Now title is searchable (full-text) and title.keyword is sortable/aggregatable (exact). This is so common that dynamic mapping does it automatically for any string.

// Full-text search
GET /products/_search
{ "query": { "match": { "title": "wireless" } } }

// Exact match / sort
GET /products/_search
{
  "query": { "term": { "title.keyword": "Sony WH-1000XM5 Wireless Headphones" } },
  "sort": [{ "title.keyword": "asc" }]
}

Numeric types

Pick the smallest one that fits — saves disk and memory.

Type	Range
`byte`	-128 to 127
`short`	-32k to 32k
`integer`	~±2.1 billion
`long`	huge (default for whole numbers)
`float`	32-bit float
`double`	64-bit float
`scaled_float`	float stored as long, e.g. price × 100
`half_float`	16-bit float (when precision doesn’t matter)

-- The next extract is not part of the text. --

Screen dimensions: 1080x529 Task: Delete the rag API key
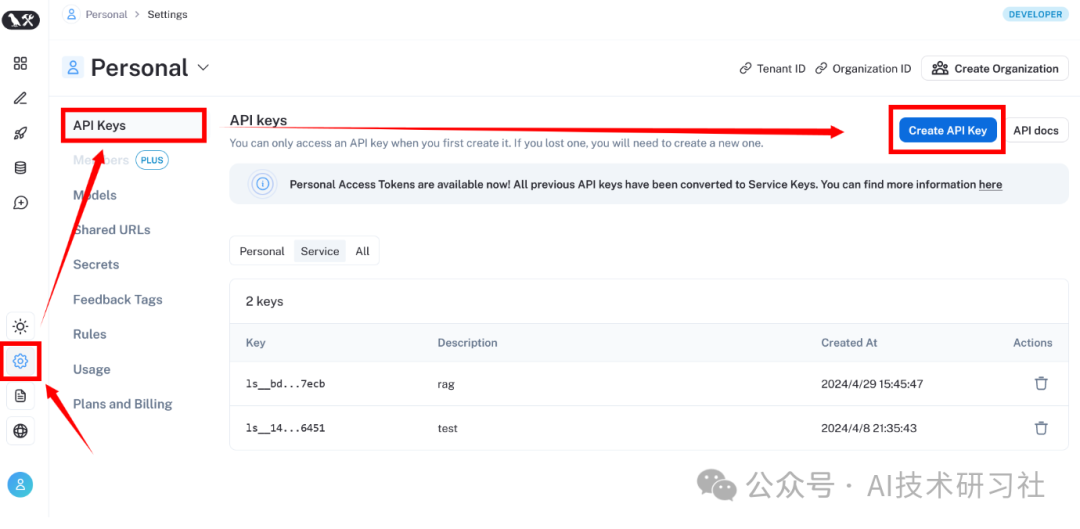[1041, 383]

For money, prefer scaled_float with scaling_factor: 100. Avoids float weirdness.

Date

ES dates are flexible. Accepts:

ISO 8601 strings: "2026-05-26T10:30:00Z"
epoch millis: 1748254200000
Custom formats via the format parameter

"created_at": {
  "type": "date",
  "format": "strict_date_optional_time||epoch_millis"
}

Internally stored as a long (epoch ms). Use date_nanos if you need nanosecond precision (for traces, etc.).

Boolean

Easy. true / false. Also accepts "true" / "false" as strings.

IP

A dedicated type for IPv4 and IPv6 addresses. Supports CIDR queries:

"client_ip": { "type": "ip" }

GET /logs/_search
{ "query": { "term": { "client_ip": "192.168.1.0/24" } } }

Object — implicit nesting

Any nested JSON is an object type by default:

{
  "user": {
    "name": "Manish",
    "country": "IN"
  }
}

ES flattens this internally to user.name, user.country. We can query as user.name.

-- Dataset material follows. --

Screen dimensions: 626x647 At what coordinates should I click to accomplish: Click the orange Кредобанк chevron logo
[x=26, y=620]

Object vs nested — the array trap

Here’s a sneaky one. Object types don’t preserve relationships between array items. Watch this:

{
  "comments": [
    { "author": "alice", "text": "great" },
    { "author": "bob",   "text": "terrible" }
  ]
}

Internally ES flattens this to:

comments.author: ["alice", "bob"]
comments.text:   ["great", "terrible"]

The fact that “alice” said “great” is lost. A query like “author=bob AND text=great” would match this document! Wrong, but ES doesn’t know.

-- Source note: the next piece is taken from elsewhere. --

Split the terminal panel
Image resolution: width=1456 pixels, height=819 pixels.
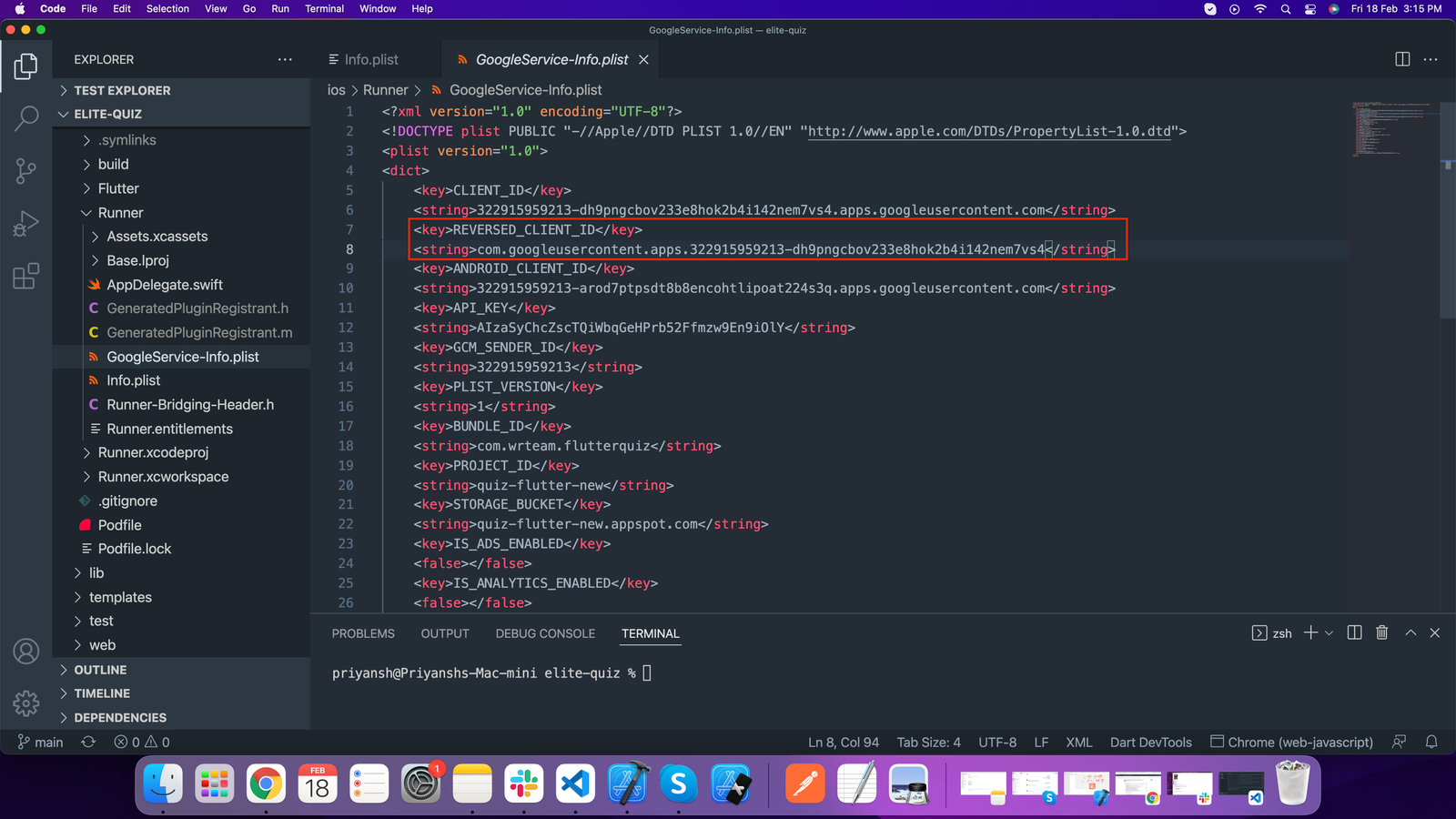tap(1354, 633)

The fix is the nested type. Each object in the array gets indexed as a hidden separate doc, and you query with a nested query:

"comments": {
  "type": "nested",
  "properties": {
    "author": { "type": "keyword" },
    "text":   { "type": "text" }
  }
}

GET /posts/_search
{
  "query": {
    "nested": {
      "path": "comments",
      "query": {
        "bool": {
          "must": [
            { "term":  { "comments.author": "bob" } },
            { "match": { "comments.text": "great" } }
          ]
        }
      }
    }
  }
}

Trade-off: nested fields are heavier on disk and slightly slower to query. Only use them when array-item relationships actually matter.

Quick reference

text — searchable prose
keyword — exact-match strings, sort, agg
long / integer / scaled_float — numbers
date — timestamps
boolean — true/false
ip — IP addresses
object — implicit, flat nested fields
nested — when arrays of objects need to stay linked
geo_point — lat/lon (covered separately)

Pick types deliberately, and you’ll dodge 90% of “why doesn’t my query work” issues.